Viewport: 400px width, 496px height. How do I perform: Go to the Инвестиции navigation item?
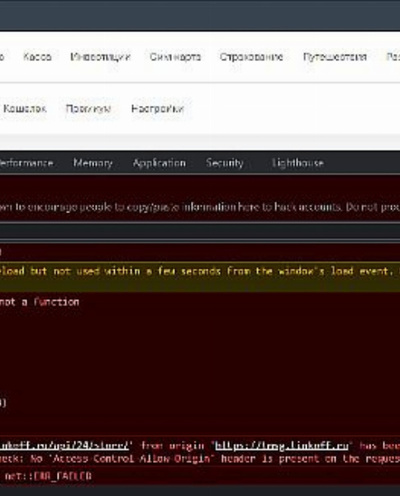tap(100, 57)
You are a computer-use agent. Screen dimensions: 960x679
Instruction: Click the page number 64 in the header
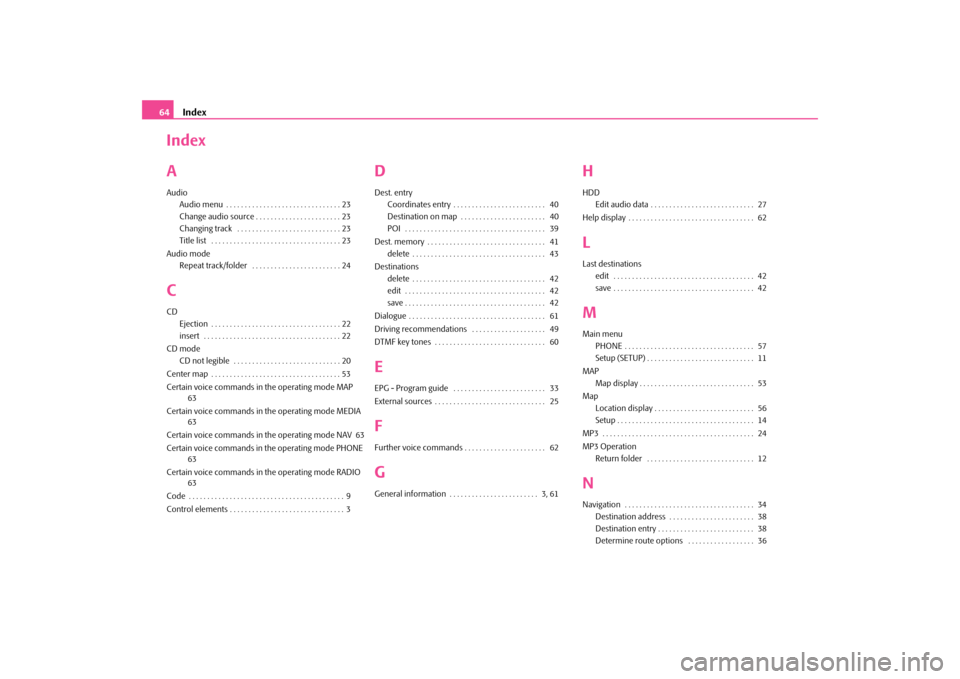(x=164, y=112)
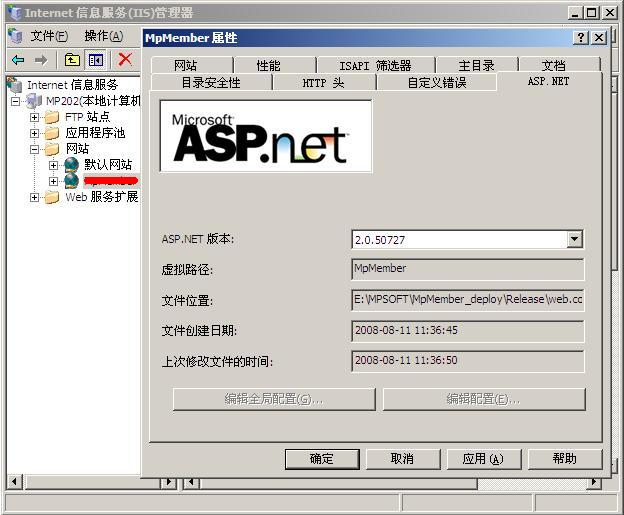Click the Back arrow toolbar icon

coord(18,60)
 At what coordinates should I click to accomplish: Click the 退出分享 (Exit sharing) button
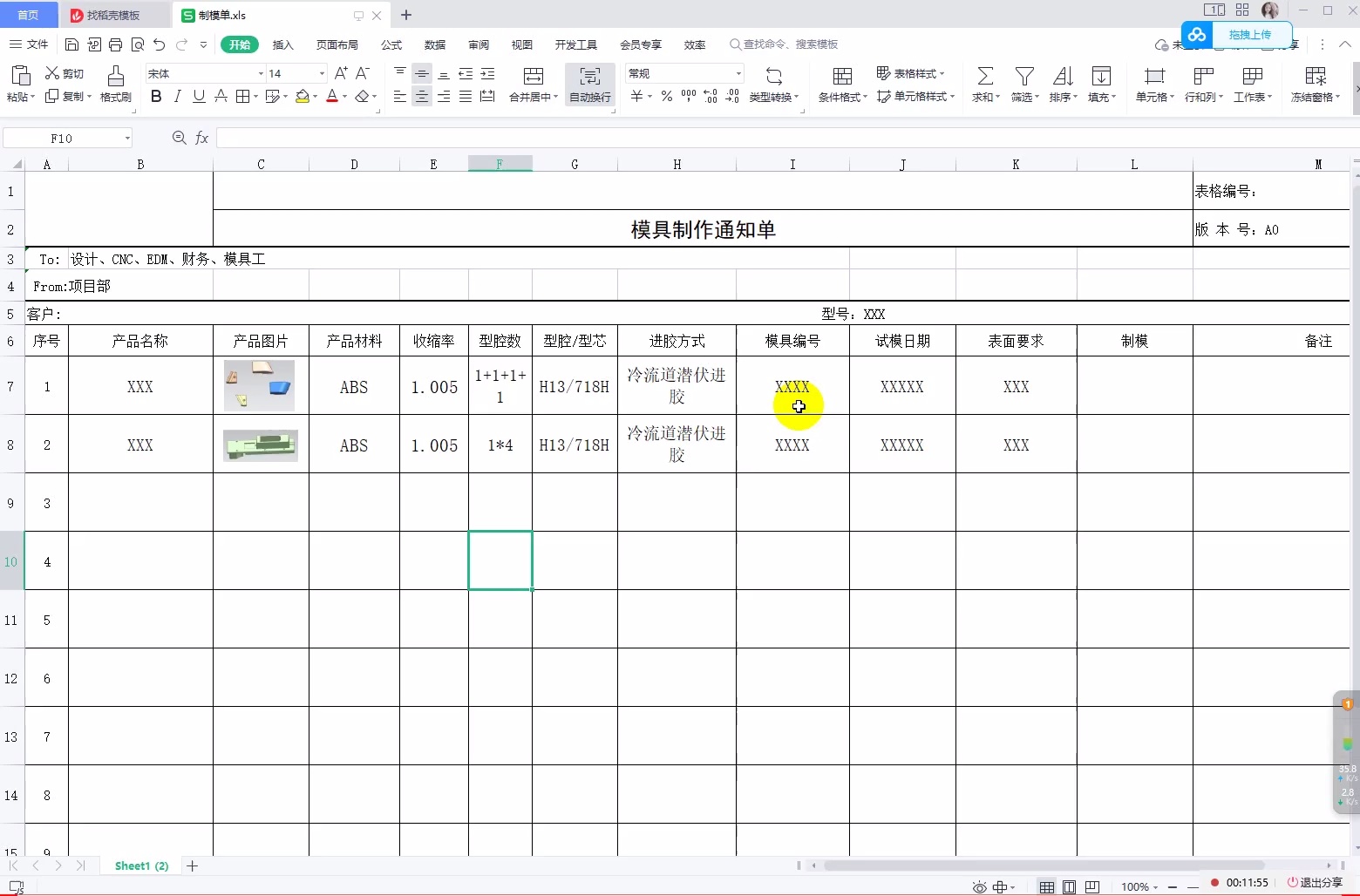(1316, 883)
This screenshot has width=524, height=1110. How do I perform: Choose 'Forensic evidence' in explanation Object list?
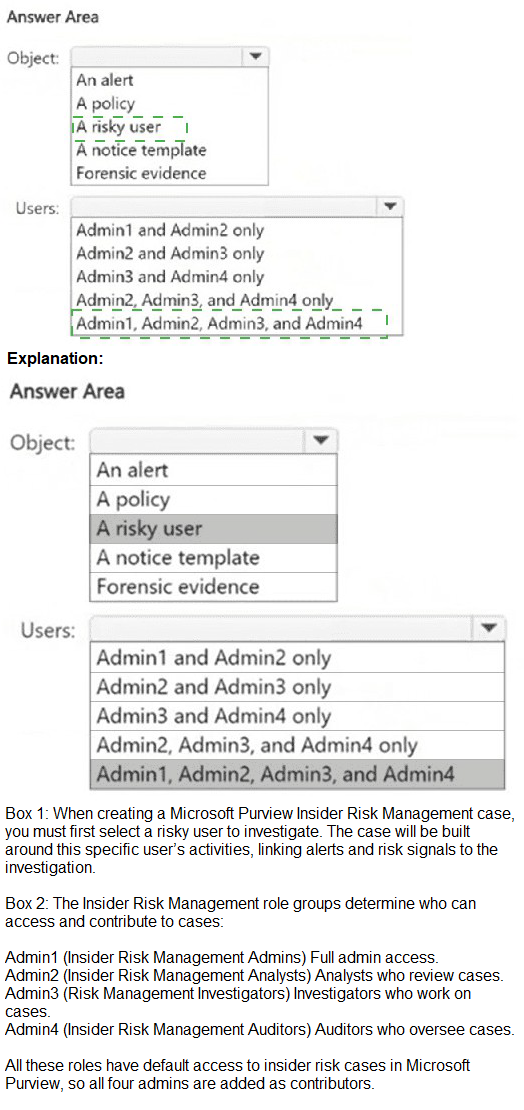pyautogui.click(x=213, y=587)
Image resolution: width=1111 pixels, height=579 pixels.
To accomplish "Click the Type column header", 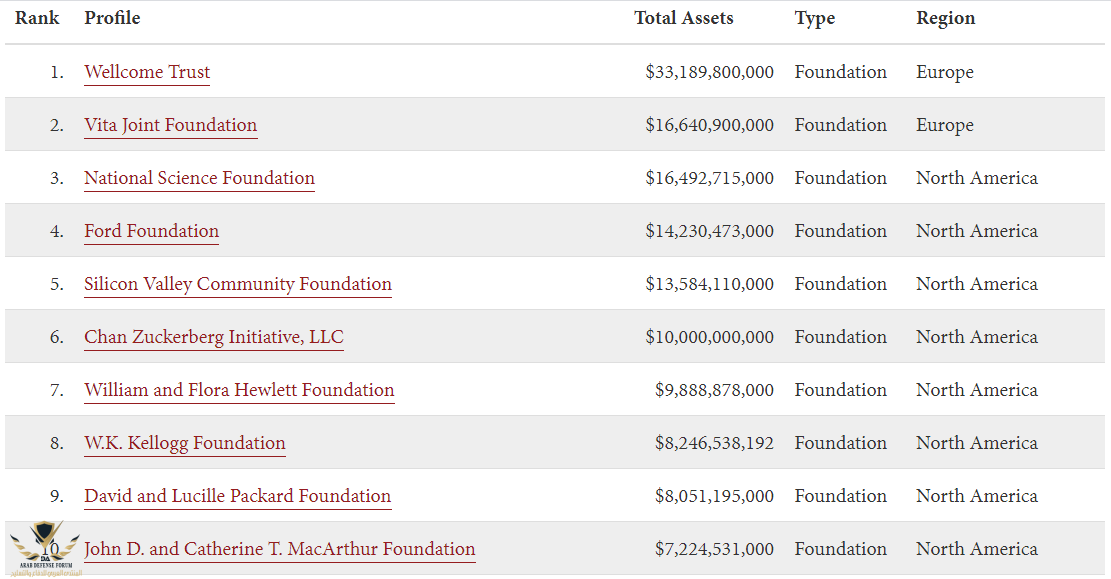I will point(814,18).
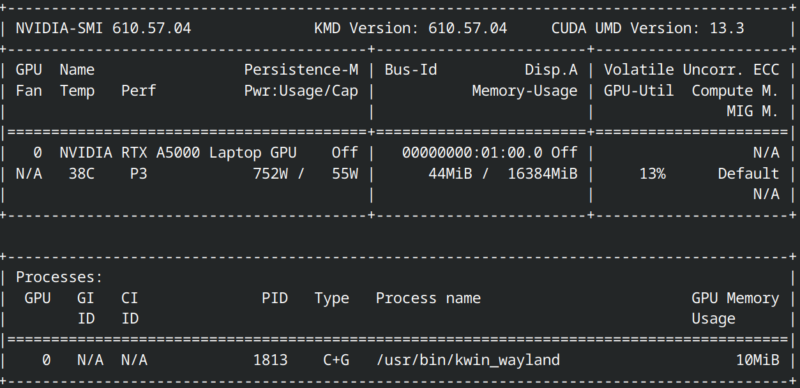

Problem description
Would you please repeat the lines above exactly, from the first line of the listing through the line holding "Image resolution: width=1111", with nothing added and no pictures?

Response area
Viewport: 400px width, 496px height. How do I perform: Go to the Инвестиции navigation item?
tap(100, 57)
You are a computer-use agent. Screen dimensions: 960x679
Instruction: Click the page number 64 in the header
(x=164, y=112)
Click the Back arrow toolbar icon

coord(18,60)
 At what coordinates should I click to accomplish: Click the 退出分享 (Exit sharing) button
(1316, 883)
This screenshot has width=524, height=1110. How do I perform: Choose 'Forensic evidence' in explanation Object list?
pyautogui.click(x=213, y=587)
Image resolution: width=1111 pixels, height=579 pixels.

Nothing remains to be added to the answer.